Monday, September 10, 2018

The Practitioner

Earlier this summer I was at a conference to review and dig into the Literacy Essentials - a statewide response to improve reading proficiency in the State of Michigan. I attended wonderful break out sessions and had the opportunity to collaborate with knowledgeable and gifted literacy coaches, teachers, and other administrators. Many ideas were discussed, but it is one word now months later that continues to resonate in me.

Practitioner.

This word was used throughout the seminar by all of the speakers and hosts. The word silently replaced “teacher” and “educator” like an unspoken protest to a profession that deserves the respect and dignity of others.

Practitioner.

A simple google search brings up the following definition:

“…a person actively engaged in an art, discipline, or profession, especially medicine.”

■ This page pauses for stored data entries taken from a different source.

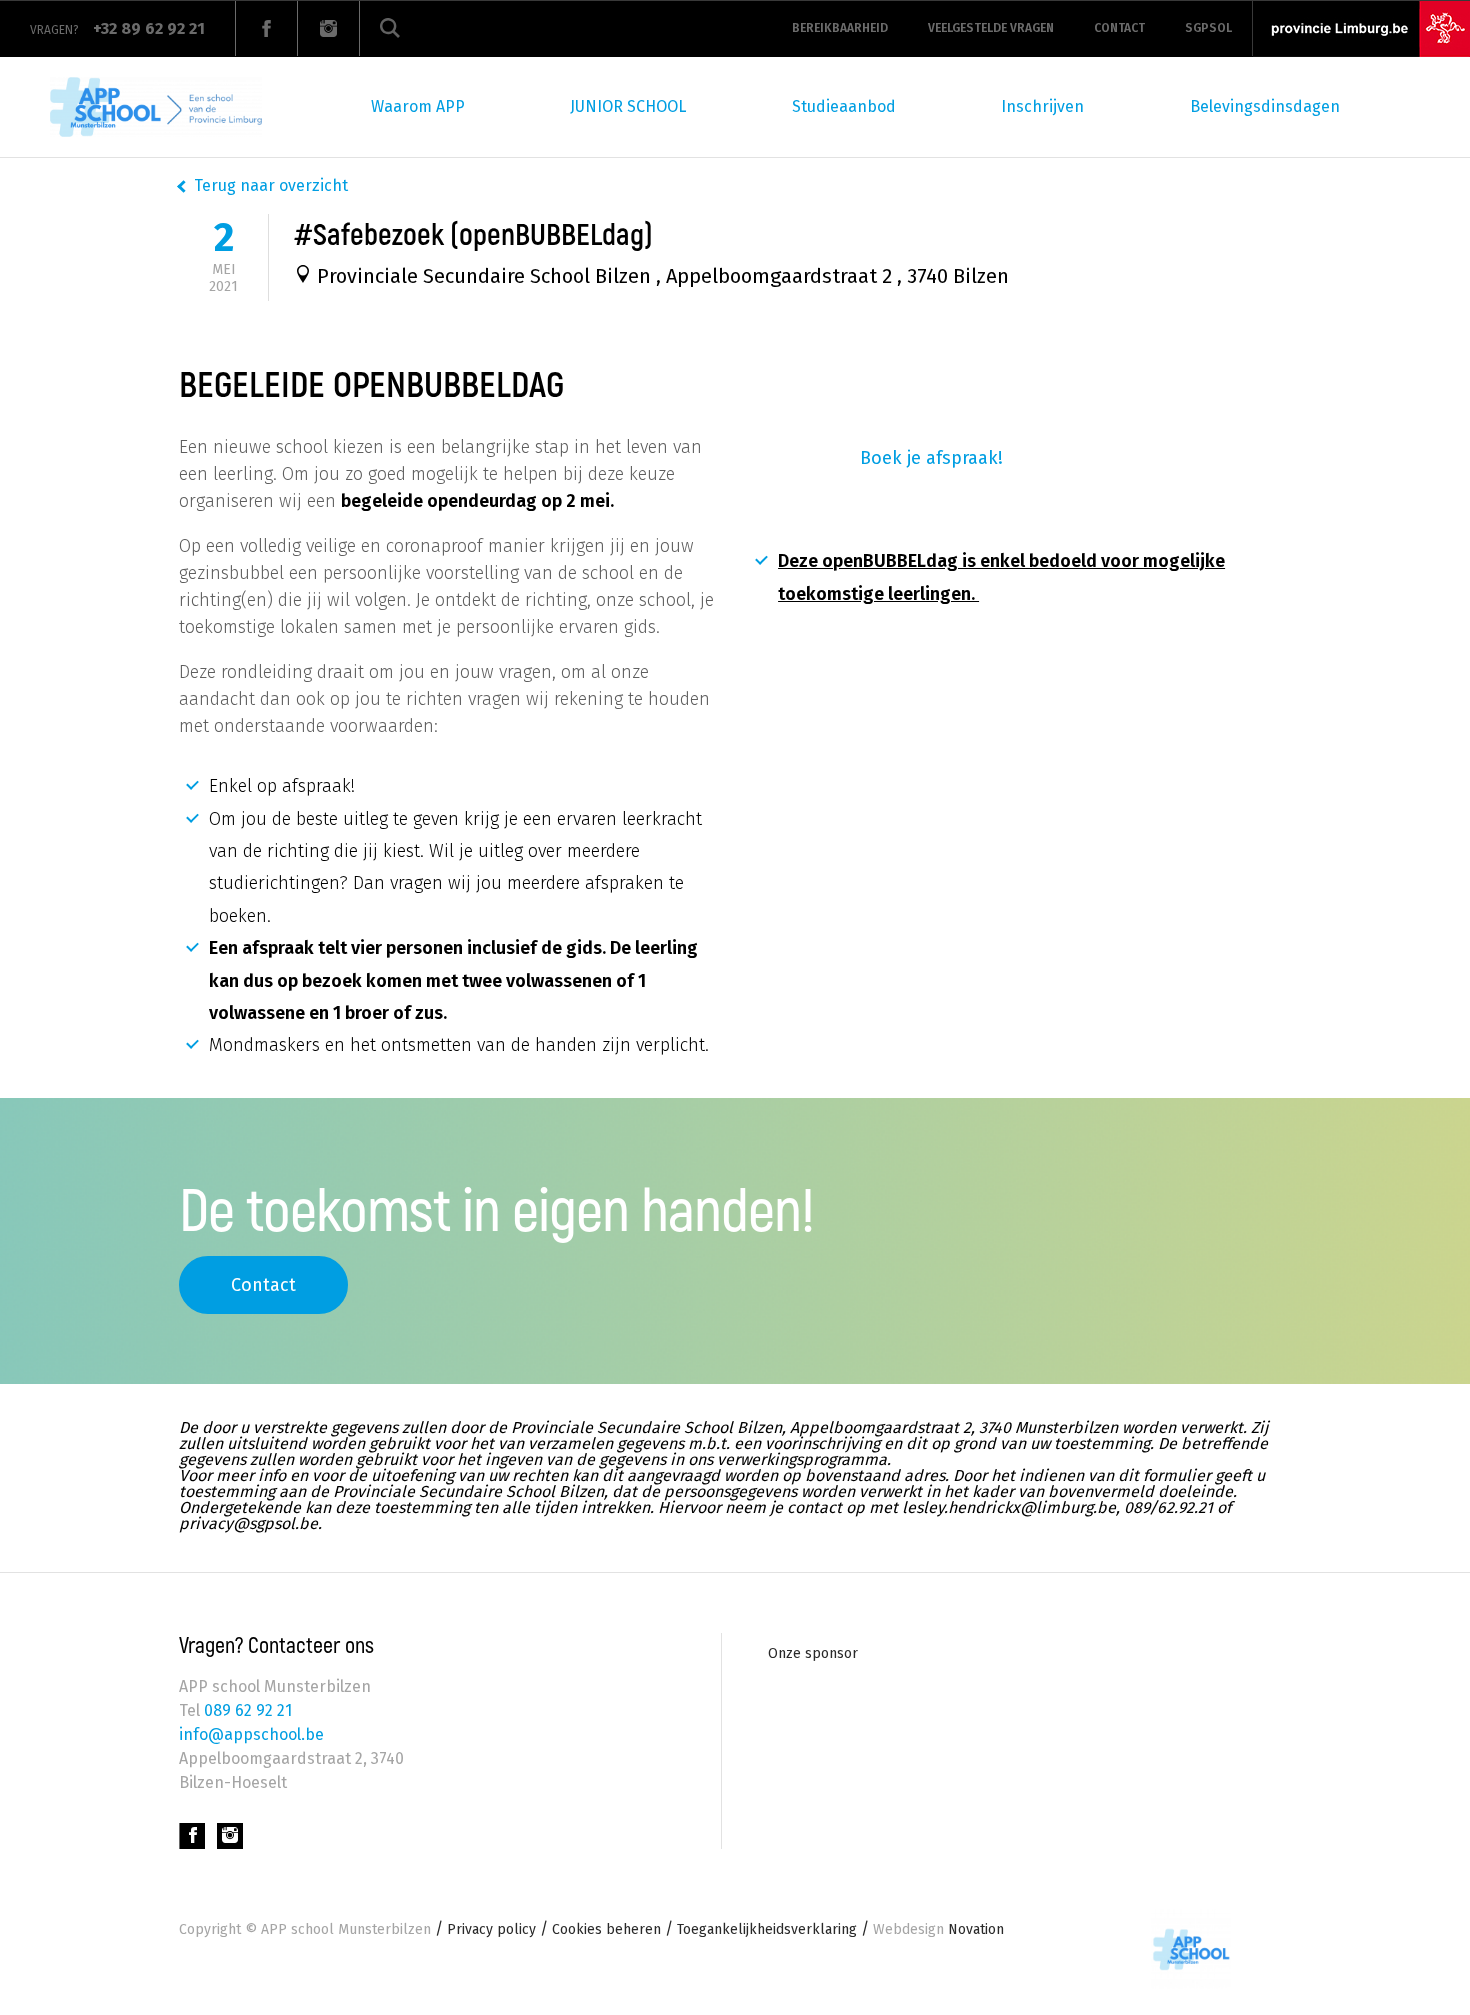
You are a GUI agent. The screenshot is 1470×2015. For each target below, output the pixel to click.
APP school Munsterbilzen (346, 1929)
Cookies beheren (606, 1929)
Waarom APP (418, 106)
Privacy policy (491, 1929)
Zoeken (390, 28)
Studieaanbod (844, 106)
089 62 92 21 (246, 1710)
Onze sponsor (813, 1653)
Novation (938, 1929)
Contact (1119, 28)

Many in the field of education have fought hard for the cultural shift of the art of teaching to receive the same prestige as engineering and medicine. We certainly have similar student loans to attest to years of preparatory education and internships.

Those who have never spent a day in a school or have a loved one in the field, might think of teaching as glorified babysitting with summers off - such a painful insult to so many who embody the word “practitioner.” The teachers I know are knowledgeable and educated professionals carefully and diagnostically managing 25 - 30 cases at once, instead of the reserved luxury of one on one attention that other occupations might have in meeting professional targets.

I do believe parenting, especially stay at homes moms (a beautiful and honorable vocation) and those who home school, must too embrace the depth of this calling, to see themselves as engaged practitioners in forming young people - body, mind, and spirit.

With that said, I am in awe of elementary teachers who somehow manage to choreograph folders, lunch boxes, notes from parents, who is eating what and going home with whom - all while artfully assessing, diagnosing, and planning instruction for four to five reading groups, the same for math, and compassionately addressing physical and emotional needs of their children.

We are practitioners.

Sure - there is a general script and diagnostic procedure, like a doctor might have for 90% of the children she sees who come in with a scratchy throat and fever. But what happens when the typical antidote isn’t working? Or, new symptoms unexpectedly arise? The doctor does not continue with the same prescription, but digs deeper, runs more tests,  and looks for patterns and relationships that lead to answers.

Is that not what a teacher does each day - simultaneously managing 25 or more “patients” at once? They adapt instruction to reach that child who is not making gains or needs to be challenged, or to identify much more significant primordial needs that need to be addressed before benchmarks can be reached - security, food, and safety.

Teachers are not just practitioners, they are saints.

They have a blessed advantage with a myriad of opportunities daily to grow in virtue and be filled with the fruits of the Spirit (patience, courage, perseverance…). But don’t we all?

The word practitioner got me thinking about how I approach my life as a disciple and my own journey to sainthood. Am I, “actively engaged in the art, discipline, or profession,” of sainthood.

In some ways…Yes. I go into each day with that 90% umbrella of holiness. I read the daily readings, reflect on the life of a saint, and I never walk through the doors of my school without saying the Litany of Humility and the Surrender Novena. I set goals to accomplish both at work and at home. I actively plan opportunities for balance in my day, being sure to respond first to my vocation as wife and mother in doing God’s will.

Yet…what happens when we approach unexpected or overwhelming obstacles? How does my holiness hold up? Do I truly surrender? Do I allow the theological virtues of faith, hope, and love (charity) reign in their unlimited grace? 

Do I take time to be  a practitioner of the cardinal virtues (prudence, justice, fortitude, and temperance) and those that extend from them? Do I turn to God at the end of the day and evaluate my choices with the virtues at the center of my reflection?

My goal this week is to approach sainthood the same way that I do my blessed profession - as a practitioner engaged in the art and discipline of become a saint.